• YOUR INSTRUCTIONS: In the entries that follow, the lines from the line containing "This screenshot has" up to and including the line containing "Viewport: 1252px width, 530px height." must be copied exactly, with pictures omitted.

• DATA PROVIDED:
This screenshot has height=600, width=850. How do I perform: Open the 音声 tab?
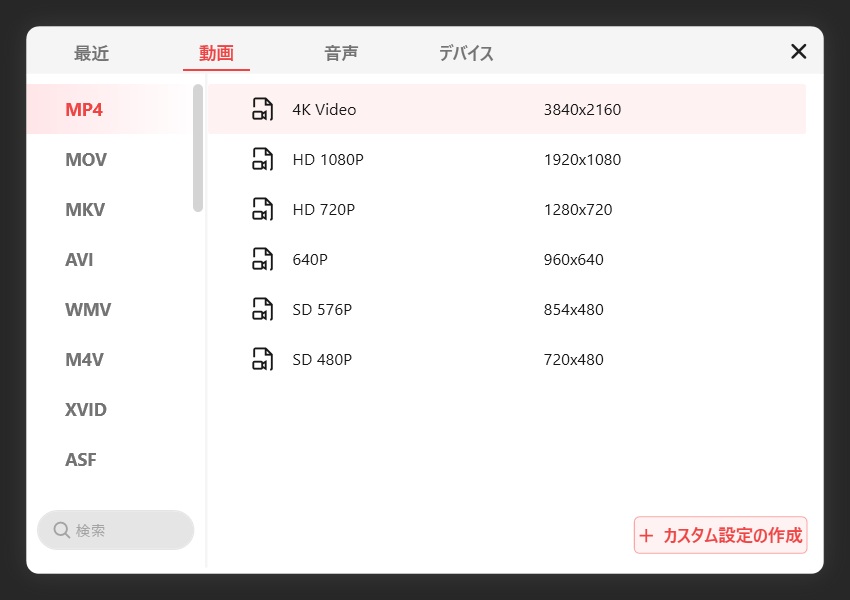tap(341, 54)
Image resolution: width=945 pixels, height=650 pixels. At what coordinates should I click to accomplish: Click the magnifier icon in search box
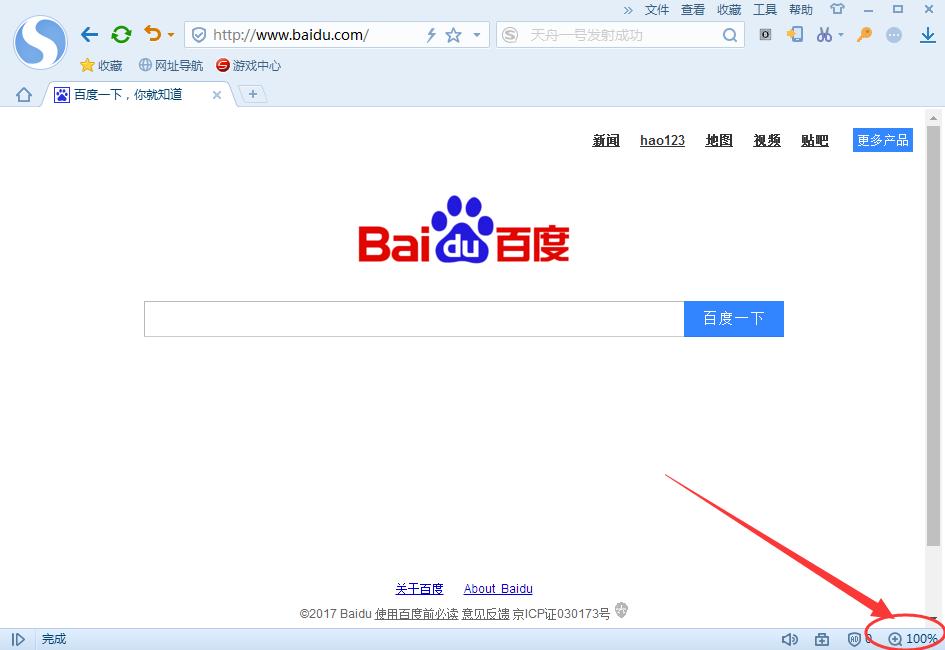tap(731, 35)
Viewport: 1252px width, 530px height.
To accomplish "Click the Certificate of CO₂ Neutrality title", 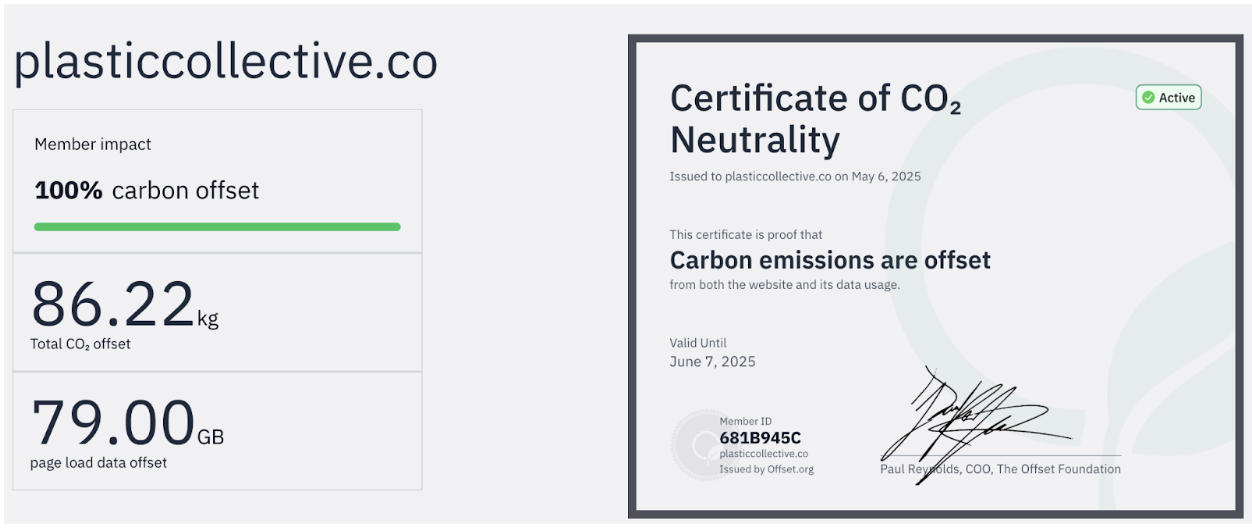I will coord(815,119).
--
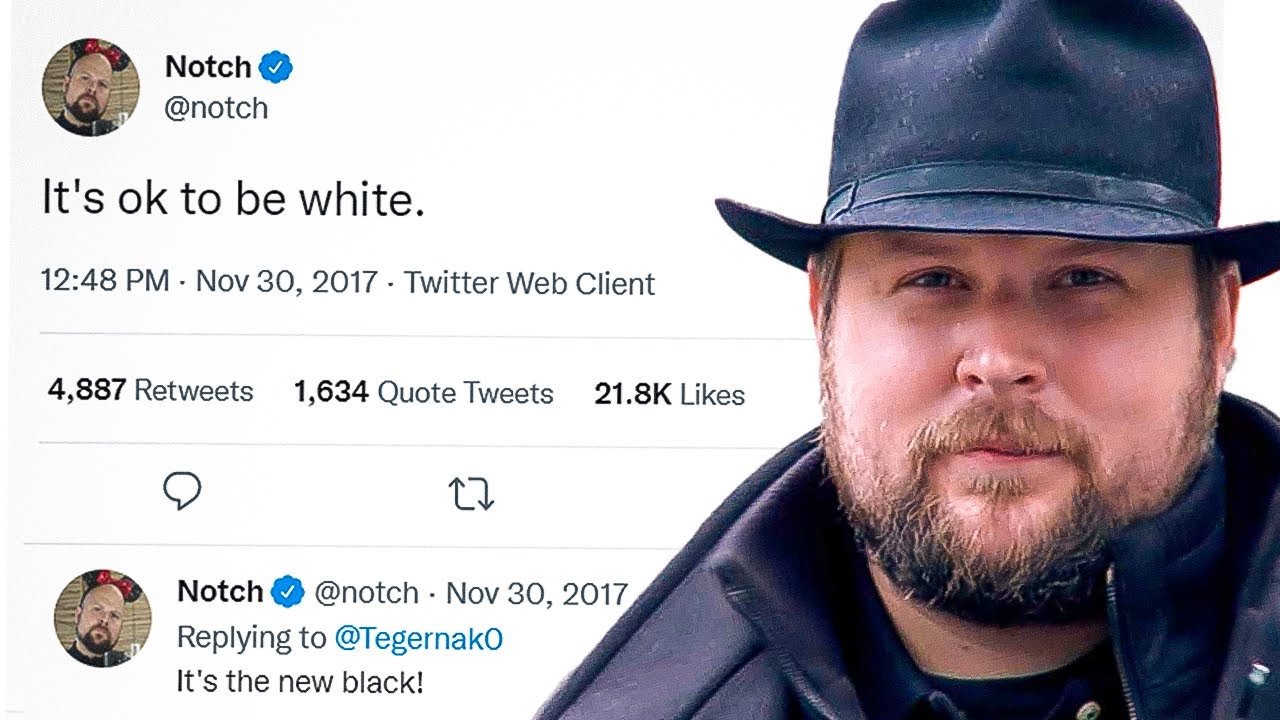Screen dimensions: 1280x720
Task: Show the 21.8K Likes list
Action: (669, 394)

• EXERCISE OUTPUT:
This screenshot has height=600, width=850. How do I perform: Open the 音声 tab?
tap(341, 54)
Image resolution: width=945 pixels, height=650 pixels. At what coordinates should I click to accomplish: Click the magnifier icon in search box
tap(731, 35)
Viewport: 1252px width, 530px height.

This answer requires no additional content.